Mailboxes raise money and set the holiday scene
In 1991, Brookhaven resident Toni Rhett created The Mailbox Brigade in her neighborhood to raise money for Children’s Healthcare of Atlanta (CHOA) in appreciation for the recovery of her daughter, Alix. People paid to have the group decorate their mailboxes with fresh greenery, berries, magnolia leaves and bows, and it was such a hit that the project has since become one of the hospital’s biggest citywide fundraisers. The program is 100 percent volunteer-driven, and all of the proceeds fund programs at Children’s Egleston, Hughes Spalding and Scottish Rite campuses. Patients also receive a Holiday Hug tag on their hospital doors.

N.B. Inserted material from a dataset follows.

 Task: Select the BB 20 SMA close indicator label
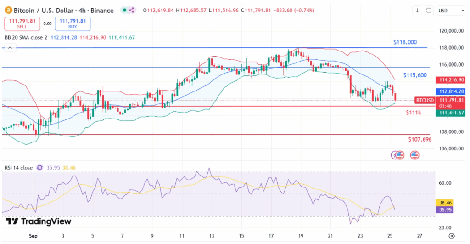[26, 38]
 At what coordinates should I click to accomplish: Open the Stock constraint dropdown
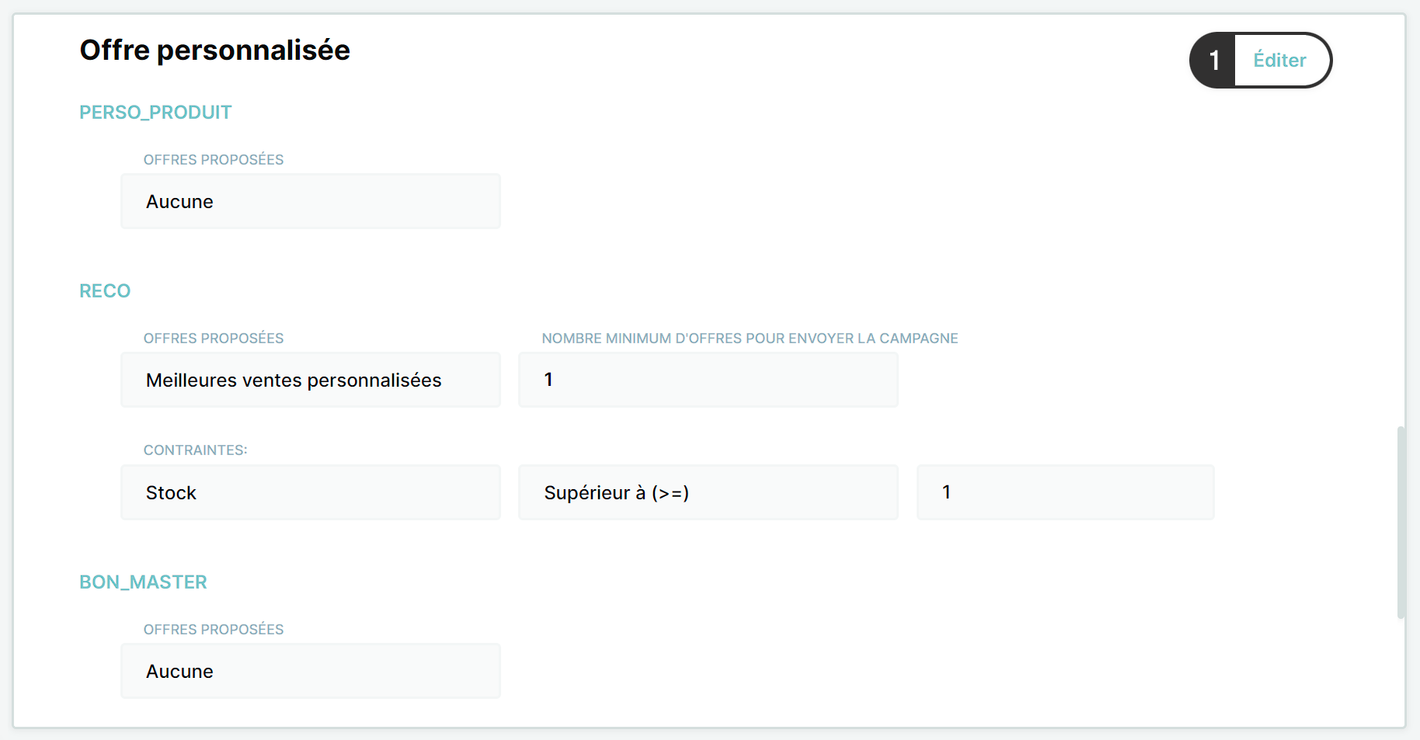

Wynne Harpenau of North Buckhead has been a member of the Children’s Friends Group, a volunteer organization, for the last six years and is the 2017 vice president of holiday fundraising. “An army of more than 3,000 volunteers mobilizes into groups to make bows, gather the materials and decorate more than 5,000 mailboxes between the end of November and the middle of December,” says Harpenau. “Every group of volunteers is different. Some decorate a single street. Mine is long-standing, and we divide up into teams of two to decorate more than 500 boxes.”
All orders for the mailbox decorations are made online, and special laminated tags let visitors know that the homeowners support the patients at Children’s Healthcare of Atlanta.